本研究從構建的人工RBS元件文庫選擇了3個具有不同強度的RBS序列,即高強度RBS-37、中強度RBS-20、低強度RBS-4。將3個具有不同強度的RBS元件分別置于基因lysC和hom的上游,構建含有不同強度RBS的基因表達元件。將獲得的lysC和hom基因表達元件通過Golden Gate方法,連接至pEC-XK99E上。通過排列組合方法,構建了9個含有lysC和hom基因的表達質粒。將構建的表達質粒電轉化至谷氨酸棒桿菌CgH1菌株中,構建系列L-高絲氨酸合成菌株(圖4-b)。

a-L-高絲氨酸生物合成途徑;b-利用人工RBS文庫精細調控關鍵酶LysC和Hom表達示意圖

按照1.2.6節所述方法,以CgH1包含空質粒為對照,對構建的L-高絲氨酸合成菌株進行搖瓶發酵,測定LysCr和Homr組合表達對L-高絲氨酸產量的影響。如圖5所示,與對照菌株相比,1號菌株生長略低于對照菌株,而其他菌株生長與對照基本相當。相比之下,各菌株的L-高絲氨酸合成能力存在明顯差異,其中4號菌株表現出最高的L-高絲氨酸合成能力,L-高絲氨酸產量到達12.7 g/L,比野生型菌株高絲氨酸含量(3.5 g/L)提高了3.6倍。而低表達LysCr和Homr的菌株,其高絲氨酸含量最低,僅為5.7 g/L。結果表明,精細調控關鍵酶LysCr和Homr的表達,能有效平衡代謝途徑通量,提升L-高絲氨酸的合成能力。而本研究構建的人工RBS文庫為谷氨酸棒桿菌中基因的表達調控提供了有力工具。
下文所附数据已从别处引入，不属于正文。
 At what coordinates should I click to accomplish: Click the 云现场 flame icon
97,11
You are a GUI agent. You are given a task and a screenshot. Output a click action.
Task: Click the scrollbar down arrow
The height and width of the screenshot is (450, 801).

a-L-高絲氨酸合成菌株的生長情況;b-L-高絲氨酸產量

3 結論

本研究基于谷氨酸棒桿菌RBS序列的基本特征,設計構建了一個隨機RBS文庫。以GFP為報告基因,偶聯FACS技術和96孔板篩選技術,對隨機RBS文庫進行高通量篩選,成功構建了調控范圍廣,覆蓋范圍均勻的人工RBS元件文庫,調控范圍達到29.04倍。通過α-淀粉酶活力測試和表征,驗證了人工RBS文庫具有較高的穩定性和通用性。隨后本研究將人工RBS文庫應用于L-高絲氨酸代謝途徑的調控優化。利用具有不同強度的RBS元件對L-高絲氨酸合成途徑關鍵酶LysCr和Homr進行精細表達調控,獲得了具有高效L-高絲氨酸合成能力的最佳組合,平衡了代謝途徑通量,提高了L-高絲氨酸產量。與之前的研究相比,本研究建立的RBS文庫調節寬度大,調控強度范圍廣,具有較好的普適性,能夠“即插即用”,可直接對代謝途徑中各個基因進行精細表達調控,為谷氨酸棒桿菌代謝改造和基因精細表達調控提供了有力工具。在下一步研究中,我們將利用不同強度的啟動子庫與RBS元件文庫進行組合,建立具有不同強度的精細調控工具,并應用于其他生物合成代謝途徑的精細調控研究。